The only way to capture output from your script via Start-Process is to use the -RedirectStandardOutput and
-RedirectStandardError parameters to capture the script's output as text, in files.
[1][2]

You can then read those files in PowerShell after the new process has completed, which you can ensure in one of two ways:

  • Also pass the -Wait switch to Start-Process, to make the invocation synchronous, which means that when Start-Process returns, the output has already been captured in the specified file(s).

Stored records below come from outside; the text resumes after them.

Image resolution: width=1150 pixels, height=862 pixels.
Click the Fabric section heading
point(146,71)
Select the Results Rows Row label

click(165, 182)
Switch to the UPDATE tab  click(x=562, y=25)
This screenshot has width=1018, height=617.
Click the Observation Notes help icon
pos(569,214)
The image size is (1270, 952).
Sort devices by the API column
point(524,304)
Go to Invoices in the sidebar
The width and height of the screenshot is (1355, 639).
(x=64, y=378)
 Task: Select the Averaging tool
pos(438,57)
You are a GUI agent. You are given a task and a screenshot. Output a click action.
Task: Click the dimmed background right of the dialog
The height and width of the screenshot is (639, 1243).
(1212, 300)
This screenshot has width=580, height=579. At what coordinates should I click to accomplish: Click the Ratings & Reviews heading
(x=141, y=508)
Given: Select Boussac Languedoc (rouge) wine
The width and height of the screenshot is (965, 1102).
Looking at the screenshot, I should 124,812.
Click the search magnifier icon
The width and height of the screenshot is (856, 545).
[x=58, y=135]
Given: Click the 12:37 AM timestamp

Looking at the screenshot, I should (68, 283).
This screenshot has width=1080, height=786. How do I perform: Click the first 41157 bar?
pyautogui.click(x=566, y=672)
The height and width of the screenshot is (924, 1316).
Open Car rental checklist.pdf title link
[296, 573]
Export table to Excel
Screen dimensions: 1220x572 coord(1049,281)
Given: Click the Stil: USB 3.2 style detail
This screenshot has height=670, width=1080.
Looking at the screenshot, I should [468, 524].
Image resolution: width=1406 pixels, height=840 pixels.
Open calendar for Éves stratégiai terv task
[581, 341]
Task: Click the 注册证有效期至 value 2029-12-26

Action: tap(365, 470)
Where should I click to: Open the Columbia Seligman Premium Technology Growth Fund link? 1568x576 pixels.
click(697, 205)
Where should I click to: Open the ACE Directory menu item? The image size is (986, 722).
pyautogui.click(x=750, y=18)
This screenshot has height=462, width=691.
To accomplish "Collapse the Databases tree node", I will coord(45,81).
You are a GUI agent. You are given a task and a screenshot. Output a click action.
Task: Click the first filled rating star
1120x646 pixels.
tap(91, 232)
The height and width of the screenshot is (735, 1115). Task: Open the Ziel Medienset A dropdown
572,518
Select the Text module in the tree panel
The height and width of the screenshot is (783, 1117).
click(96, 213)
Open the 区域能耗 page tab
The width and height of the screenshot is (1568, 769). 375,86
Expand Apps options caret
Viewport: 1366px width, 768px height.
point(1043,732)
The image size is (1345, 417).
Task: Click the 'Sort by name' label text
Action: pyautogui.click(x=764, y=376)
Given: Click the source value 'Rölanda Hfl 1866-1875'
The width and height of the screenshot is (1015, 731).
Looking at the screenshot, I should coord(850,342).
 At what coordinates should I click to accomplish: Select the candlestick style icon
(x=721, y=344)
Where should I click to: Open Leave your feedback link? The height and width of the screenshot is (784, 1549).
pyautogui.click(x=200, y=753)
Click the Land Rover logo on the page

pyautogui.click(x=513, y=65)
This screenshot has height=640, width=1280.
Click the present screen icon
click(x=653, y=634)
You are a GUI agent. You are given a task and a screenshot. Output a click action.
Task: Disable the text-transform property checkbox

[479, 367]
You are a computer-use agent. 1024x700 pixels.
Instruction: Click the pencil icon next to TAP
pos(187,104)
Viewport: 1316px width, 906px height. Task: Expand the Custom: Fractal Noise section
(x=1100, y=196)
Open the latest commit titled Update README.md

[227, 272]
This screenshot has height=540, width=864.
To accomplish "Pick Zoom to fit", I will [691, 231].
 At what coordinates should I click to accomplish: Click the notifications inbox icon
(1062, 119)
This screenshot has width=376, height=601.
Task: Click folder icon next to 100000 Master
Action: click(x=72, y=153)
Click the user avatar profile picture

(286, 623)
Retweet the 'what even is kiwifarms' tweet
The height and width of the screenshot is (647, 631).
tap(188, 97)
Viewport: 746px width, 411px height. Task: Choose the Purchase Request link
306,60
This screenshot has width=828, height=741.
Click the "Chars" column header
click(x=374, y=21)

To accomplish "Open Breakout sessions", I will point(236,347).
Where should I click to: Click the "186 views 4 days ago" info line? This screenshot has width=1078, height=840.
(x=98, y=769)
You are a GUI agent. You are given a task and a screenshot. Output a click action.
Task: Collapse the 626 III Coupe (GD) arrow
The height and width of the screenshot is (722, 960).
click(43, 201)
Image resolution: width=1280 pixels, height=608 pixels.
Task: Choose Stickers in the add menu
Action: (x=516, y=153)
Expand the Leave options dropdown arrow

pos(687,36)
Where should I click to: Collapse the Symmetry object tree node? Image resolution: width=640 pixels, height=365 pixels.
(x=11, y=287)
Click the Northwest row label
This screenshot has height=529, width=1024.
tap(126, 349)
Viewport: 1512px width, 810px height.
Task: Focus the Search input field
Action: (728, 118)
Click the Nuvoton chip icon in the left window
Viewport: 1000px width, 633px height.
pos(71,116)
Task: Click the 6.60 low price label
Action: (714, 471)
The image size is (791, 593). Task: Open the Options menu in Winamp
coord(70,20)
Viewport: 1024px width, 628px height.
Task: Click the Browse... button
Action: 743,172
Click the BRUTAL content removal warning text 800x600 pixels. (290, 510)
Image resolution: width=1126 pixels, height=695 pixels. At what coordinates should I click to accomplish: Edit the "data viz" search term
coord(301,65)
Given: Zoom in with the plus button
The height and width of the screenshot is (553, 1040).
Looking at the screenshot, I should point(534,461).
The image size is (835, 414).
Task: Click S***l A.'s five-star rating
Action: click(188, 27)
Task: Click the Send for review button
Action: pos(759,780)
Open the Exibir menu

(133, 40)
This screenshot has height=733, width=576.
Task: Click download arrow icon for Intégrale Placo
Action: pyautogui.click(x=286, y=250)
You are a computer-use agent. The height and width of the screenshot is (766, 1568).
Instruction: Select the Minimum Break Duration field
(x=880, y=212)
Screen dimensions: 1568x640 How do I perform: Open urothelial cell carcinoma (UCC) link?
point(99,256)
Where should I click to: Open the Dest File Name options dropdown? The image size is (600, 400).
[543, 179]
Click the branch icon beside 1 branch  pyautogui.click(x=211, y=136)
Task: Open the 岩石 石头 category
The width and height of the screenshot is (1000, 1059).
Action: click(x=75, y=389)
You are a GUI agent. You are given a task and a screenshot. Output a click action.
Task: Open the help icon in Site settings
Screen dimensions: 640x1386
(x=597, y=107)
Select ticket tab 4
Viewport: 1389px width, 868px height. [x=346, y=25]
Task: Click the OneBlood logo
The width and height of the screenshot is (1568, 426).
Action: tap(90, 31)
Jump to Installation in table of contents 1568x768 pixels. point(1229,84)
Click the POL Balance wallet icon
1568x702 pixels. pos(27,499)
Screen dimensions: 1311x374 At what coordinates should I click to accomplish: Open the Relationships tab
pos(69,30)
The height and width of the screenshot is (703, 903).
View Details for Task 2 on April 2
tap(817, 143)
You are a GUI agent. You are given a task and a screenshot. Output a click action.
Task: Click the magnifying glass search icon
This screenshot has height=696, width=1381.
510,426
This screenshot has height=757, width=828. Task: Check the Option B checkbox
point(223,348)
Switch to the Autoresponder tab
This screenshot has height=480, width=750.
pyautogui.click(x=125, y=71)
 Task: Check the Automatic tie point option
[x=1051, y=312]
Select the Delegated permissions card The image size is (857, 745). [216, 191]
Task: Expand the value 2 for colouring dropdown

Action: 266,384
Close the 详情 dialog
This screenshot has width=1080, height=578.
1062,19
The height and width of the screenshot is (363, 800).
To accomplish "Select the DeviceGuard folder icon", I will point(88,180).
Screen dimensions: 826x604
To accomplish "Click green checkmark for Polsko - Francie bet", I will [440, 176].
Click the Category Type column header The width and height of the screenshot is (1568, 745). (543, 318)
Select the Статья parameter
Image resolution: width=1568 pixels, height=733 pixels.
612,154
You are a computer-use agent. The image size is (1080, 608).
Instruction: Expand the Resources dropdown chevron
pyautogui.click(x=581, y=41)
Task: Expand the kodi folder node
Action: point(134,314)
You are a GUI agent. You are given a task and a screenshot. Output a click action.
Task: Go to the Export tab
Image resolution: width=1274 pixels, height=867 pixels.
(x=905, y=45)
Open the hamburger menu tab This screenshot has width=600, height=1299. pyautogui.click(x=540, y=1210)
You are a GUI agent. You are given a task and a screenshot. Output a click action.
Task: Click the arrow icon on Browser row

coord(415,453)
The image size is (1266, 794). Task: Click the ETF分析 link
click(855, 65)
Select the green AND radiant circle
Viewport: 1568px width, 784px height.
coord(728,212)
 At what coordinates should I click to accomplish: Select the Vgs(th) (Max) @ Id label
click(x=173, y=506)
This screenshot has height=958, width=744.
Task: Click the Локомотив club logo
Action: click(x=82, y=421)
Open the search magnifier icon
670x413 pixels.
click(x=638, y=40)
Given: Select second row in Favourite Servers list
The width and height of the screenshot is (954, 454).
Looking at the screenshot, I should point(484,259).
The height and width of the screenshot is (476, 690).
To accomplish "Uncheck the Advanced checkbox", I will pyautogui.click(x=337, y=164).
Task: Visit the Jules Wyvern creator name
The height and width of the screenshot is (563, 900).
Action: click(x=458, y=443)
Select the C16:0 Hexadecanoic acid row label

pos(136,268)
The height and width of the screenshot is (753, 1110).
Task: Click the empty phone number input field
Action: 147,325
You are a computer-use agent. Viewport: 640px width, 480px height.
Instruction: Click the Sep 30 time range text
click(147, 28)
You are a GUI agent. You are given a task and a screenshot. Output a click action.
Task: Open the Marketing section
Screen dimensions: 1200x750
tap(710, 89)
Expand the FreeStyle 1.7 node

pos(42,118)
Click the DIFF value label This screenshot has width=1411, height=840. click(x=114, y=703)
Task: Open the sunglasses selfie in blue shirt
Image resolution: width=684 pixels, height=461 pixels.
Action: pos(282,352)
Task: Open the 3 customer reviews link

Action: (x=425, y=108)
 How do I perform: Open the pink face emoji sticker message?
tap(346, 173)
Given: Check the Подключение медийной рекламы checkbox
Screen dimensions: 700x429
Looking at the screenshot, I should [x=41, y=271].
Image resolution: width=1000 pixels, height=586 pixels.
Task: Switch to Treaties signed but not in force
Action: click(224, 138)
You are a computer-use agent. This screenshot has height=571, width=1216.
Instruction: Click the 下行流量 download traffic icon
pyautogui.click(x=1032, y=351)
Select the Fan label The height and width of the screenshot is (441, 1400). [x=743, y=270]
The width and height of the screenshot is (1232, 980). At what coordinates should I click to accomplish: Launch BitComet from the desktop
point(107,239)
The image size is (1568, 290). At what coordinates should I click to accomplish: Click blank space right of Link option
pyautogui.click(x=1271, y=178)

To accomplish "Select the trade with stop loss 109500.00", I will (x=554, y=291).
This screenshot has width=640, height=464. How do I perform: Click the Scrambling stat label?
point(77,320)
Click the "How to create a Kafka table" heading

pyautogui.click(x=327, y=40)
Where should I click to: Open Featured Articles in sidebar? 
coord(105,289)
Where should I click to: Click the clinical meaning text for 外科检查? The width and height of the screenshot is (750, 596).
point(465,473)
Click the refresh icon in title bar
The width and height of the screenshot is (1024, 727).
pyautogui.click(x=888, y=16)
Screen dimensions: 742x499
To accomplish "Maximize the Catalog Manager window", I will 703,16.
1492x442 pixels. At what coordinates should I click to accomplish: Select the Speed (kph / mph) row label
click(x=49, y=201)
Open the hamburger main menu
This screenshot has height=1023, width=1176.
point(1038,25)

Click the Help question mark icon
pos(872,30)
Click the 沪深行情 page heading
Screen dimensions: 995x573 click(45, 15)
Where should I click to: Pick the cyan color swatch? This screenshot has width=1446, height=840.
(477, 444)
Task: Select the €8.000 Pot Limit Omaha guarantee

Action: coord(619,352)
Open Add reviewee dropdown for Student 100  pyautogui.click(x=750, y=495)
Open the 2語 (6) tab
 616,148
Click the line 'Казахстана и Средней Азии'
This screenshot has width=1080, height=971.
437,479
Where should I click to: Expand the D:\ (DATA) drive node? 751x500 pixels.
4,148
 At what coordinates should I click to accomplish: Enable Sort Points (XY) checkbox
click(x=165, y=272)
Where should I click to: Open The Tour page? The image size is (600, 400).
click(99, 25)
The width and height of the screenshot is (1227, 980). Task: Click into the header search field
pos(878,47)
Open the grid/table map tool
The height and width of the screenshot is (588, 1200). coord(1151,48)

  • Use -PassThru to obtain a System.Diagnostics.Process instance and pass it to Wait-Process later (or use its .WaitForExit() method directly; property .HasExited can be used to check whether the process is still running).

Here's what may work in your situation:

$arguments = "-File C:\...\script1.ps1" + " -ClientName" + $DeviceName

# Launch the script in a new window running as the given user,
# capture its standard output in file ./out.txt,
# and wait for it to finish.
Start-Process -Wait -RedirectStandardOutput ./out.txt powershell -ArgumentList $arguments -Credential $credentials

"Running script1.ps1 produced the following output:"
Get-Content ./out.txt

The PowerShell CLI, regrettably, reports all of PowerShell's 6 output streams, via standard output (see this answer), so the above captures all output from your script, including error output.

However, you can use, e.g., -RedirectStandardError ./err.txt to capture the error stream separately.


[1] Calling another PowerShell instance via its CLI offers a structured alternative to capturing unstructured text (the for-display output as it would print to the console, which is what happens by default):

-OutputFormat xml (or -of xml / -o xml) makes PowerShell format its output in CLIXML format, which is the same XML-based serialization format used in PowerShell remoting and background jobs for serializing rich objects, which you can "rehydrate" with a later Import-Clixml call.

Note: For most complex objects there is a loss of type fidelity: that is, they are serialized as emulations of the original objects; in short as "property bags" without methods, which, however may be sufficient - see this answer.

Here's a quick demonstration, using a [datetime] instance, which does deserialize with type fidelity:

# Call Get-Date via the PowerShell CLI and save the output
# in CLIXML format in file ./out.xml
Start-Process -Wait -RedirectStandardOutput ./out.xml powershell '-of xml -c Get-Date'

# Import the CLIXML file and convert its content back to a [datetime] instance.
"Type of the CLIXML-serialized and deserialized `Get-Date` output:"
(Import-CliXml ./out.xml).GetType().FullName # -> System.DateTime

[2] The character encoding of the output files is determined by the encoding stored in [Console]::OutputEncoding, which reflects the current console output code page, which defaults to the system's active legacy OEM code page.